Let $R$ be a ring. The $K$-theory of $(Mod(R)^{f.g.proj},\oplus)$ is obtained by first throwing out non-isomorphisms and then group completing. What happens if these steps are reversed?
That is, consider the symmetric monoidal $\infty$-category $C = (Mod(R)^{f.g.proj},\oplus)$ of finitely-generated projective $R$-modules under direct sum (of course, this is in fact an ordinary category). To compute $K(R)$, we first pass to the core $\iota(C)$ to get an $\infty$-groupoid (which in this case is a 1-groupoid) and then we group complete to get $K(R) = \iota(C)[C^{-1}]$.
I'm thinking of group completion as an $\infty$-categorical process: for a symmetric monoidal $\infty$-category $C$, the group completion $C[C^{-1}]$ is the free symmetric monoidal $\infty$-category on $C$ where every object has a monoidal inverse; this agrees with the usual notion for symmetric monoidal $\infty$-groupoids. So it makes sense to reverse these steps and consider $\iota(C[C^{-1}])$. So my question is:
Question:
If $C$ is a symmetric monoidal $\infty$-category, then do we have $\iota(C)[C^{-1}] = \iota(C[C^{-1}])$?

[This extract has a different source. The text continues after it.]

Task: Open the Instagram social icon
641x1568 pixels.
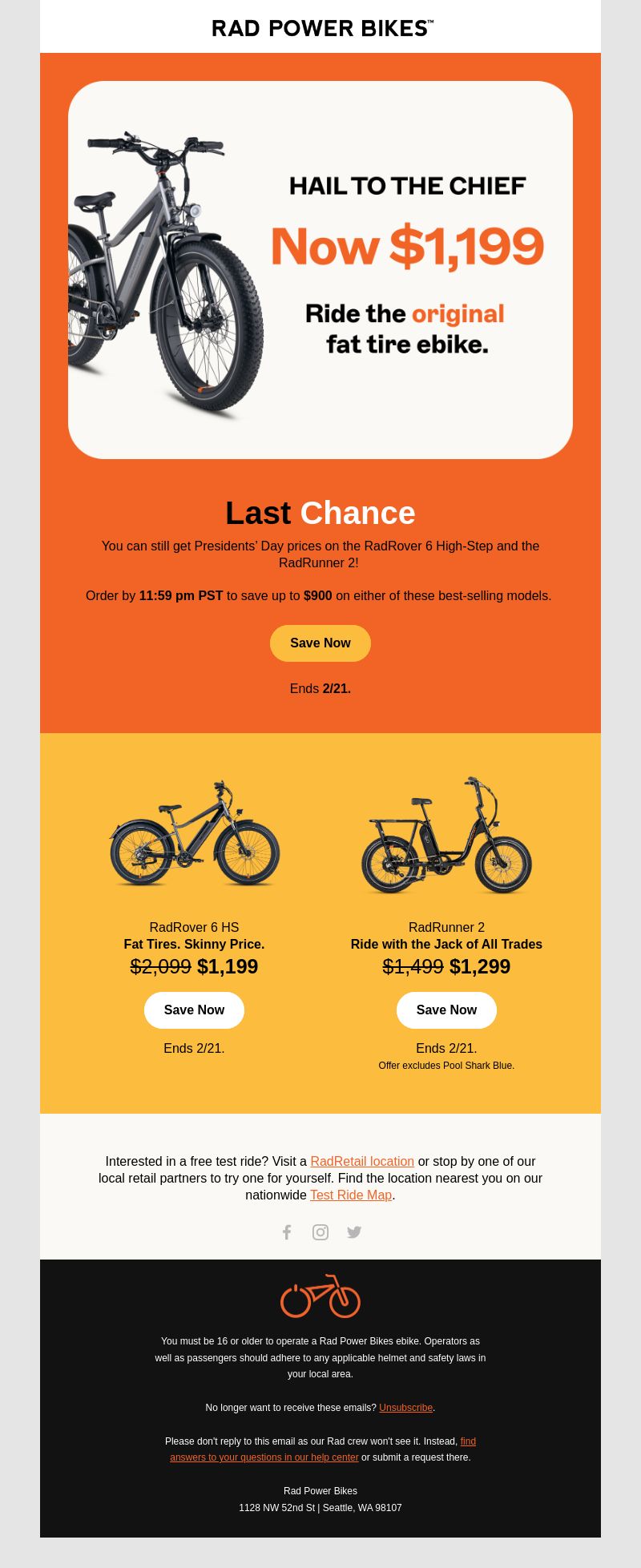Action: tap(320, 1232)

If not, does this at least hold in the case $C = Mod(R)^{f.g.proj}$, yielding an alternate description of $K(R)$?
Motivation: My motivation here is basically to explore how robust the definition of $K$-theory is to perturbation. For example, an alternate description of $K(R)$ that definitely does work is the following: $K(R) = \iota_\oplus(\iota(Mod(R))[R^{-1}])$: that is, take the groupoid of all $R$-modules and rather than group completing, monoidally invert the single object $R$ itself viewed as an $R$-module; finally, throw away all objects which are not monoidally invertible (note in particular that since we're not monoidally inverting everything, we've sidestepped the Eilenberg swindle). I like this description because you don't have to put the "finitely-generated projective" condition in by hand -- it falls out naturally just from knowing that that the symmetric monoidal category $(Mod(R),\oplus)$ has a distinguished object $R$. If the answer to my question is "yes", then one could simplify this further to $K(R) \overset{?}{=} \iota_\oplus(\iota(Mod(R)[R^{-1}]))$; then even the choice of the $\oplus$ monoidal structure becomes more "canonical" in the sense that it has a universal property in $Mod(R)$, unlike in $\iota(Mod(R))$. Other variants start to suggest themselves, too.